▸ **AIM A**: In the London Buses text, which act of legislation led to the formation of London Buses?

▸ **TEXT BLOCK**:
>>>>>
London Buses is the subsidiary of Transport for London (TfL) that manages most bus services in London, England. It was formed following the Greater London Authority Act 1999 that transferred control of London Regional Transport (LRT) bus services to TfL, controlled by the Mayor of London.


Metroline New Routemaster on Park Lane in September 2015
Go-Ahead London and Stagecoach buses in Ilford in 2017

Transport for London's key areas of direct responsibility through London Buses are the following:

  • planning new bus routes, and revising existing ones
  • specifying service levels
  • monitoring service quality
  • management of bus stations and bus stops
  • assistance in 'on ground' set up of diversions, bus driver assistance in situations over and above job requirements, for example Road Accidents
  • providing information for passengers in the form of timetables and maps at bus stops and online, and an online route planning service
  • producing leaflet maps, available from Travel Information Centres, libraries etc., and as online downloads.
<<<<<
▸ **AIM B**: From the entries, copy verbatim the part that opens with the line containing "Open the vertical tab actions menu" and closes with the line containing "pos(1109,374)".

(Records of locating words and elements)
>>>>>
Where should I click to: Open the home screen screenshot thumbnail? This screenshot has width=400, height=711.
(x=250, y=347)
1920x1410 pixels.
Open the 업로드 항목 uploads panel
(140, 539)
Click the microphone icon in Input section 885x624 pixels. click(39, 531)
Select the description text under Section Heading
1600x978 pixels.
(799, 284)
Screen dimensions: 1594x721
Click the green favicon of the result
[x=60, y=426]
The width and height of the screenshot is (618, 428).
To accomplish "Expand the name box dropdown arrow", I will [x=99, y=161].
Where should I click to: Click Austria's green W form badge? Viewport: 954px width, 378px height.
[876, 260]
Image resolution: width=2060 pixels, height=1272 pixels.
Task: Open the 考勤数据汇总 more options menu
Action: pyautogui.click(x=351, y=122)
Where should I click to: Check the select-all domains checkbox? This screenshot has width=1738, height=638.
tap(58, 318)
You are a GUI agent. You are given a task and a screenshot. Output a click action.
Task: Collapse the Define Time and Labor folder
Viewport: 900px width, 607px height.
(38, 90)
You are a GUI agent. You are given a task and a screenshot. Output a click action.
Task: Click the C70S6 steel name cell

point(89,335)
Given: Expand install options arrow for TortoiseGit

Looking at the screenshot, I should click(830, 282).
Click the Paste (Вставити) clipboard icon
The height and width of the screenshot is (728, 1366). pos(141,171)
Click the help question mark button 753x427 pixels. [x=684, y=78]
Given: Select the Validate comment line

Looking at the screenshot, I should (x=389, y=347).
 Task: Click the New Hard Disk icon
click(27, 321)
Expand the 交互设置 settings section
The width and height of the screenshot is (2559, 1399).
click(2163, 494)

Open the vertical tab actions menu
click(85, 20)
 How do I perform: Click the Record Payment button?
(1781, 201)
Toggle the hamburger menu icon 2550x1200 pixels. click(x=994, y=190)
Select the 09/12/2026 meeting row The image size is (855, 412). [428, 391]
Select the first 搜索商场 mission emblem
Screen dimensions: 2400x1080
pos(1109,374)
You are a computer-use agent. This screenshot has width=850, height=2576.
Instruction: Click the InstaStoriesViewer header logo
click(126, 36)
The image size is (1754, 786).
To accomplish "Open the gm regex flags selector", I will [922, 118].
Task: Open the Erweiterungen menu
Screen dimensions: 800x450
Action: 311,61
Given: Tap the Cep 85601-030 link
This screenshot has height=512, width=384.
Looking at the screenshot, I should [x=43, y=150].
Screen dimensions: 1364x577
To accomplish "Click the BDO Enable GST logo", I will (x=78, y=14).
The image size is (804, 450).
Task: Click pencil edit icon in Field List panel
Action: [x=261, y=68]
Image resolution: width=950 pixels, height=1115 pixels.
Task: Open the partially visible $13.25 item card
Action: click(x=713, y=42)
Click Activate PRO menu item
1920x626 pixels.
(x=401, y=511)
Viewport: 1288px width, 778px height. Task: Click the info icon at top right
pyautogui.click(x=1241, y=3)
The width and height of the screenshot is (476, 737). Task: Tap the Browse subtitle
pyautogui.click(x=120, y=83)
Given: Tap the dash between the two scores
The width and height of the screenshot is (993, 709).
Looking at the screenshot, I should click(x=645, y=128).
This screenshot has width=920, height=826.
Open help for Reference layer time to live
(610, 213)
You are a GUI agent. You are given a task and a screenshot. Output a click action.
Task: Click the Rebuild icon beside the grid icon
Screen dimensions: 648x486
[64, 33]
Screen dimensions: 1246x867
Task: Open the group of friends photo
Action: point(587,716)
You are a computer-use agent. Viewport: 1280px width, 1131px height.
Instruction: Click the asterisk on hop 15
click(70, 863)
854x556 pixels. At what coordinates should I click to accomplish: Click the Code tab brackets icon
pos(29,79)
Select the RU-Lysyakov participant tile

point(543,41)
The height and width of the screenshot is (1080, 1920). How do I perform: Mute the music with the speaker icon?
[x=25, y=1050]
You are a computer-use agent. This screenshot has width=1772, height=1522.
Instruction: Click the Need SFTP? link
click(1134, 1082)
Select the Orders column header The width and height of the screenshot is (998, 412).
<<<<<
▸ **RESULT A**: The Greater London Authority Act 1999.

▸ **RESULT B**:
Open the vertical tab actions menu
click(85, 20)
 How do I perform: Click the Record Payment button?
(1781, 201)
Toggle the hamburger menu icon 2550x1200 pixels. click(x=994, y=190)
Select the 09/12/2026 meeting row The image size is (855, 412). [428, 391]
Select the first 搜索商场 mission emblem
Screen dimensions: 2400x1080
pos(1109,374)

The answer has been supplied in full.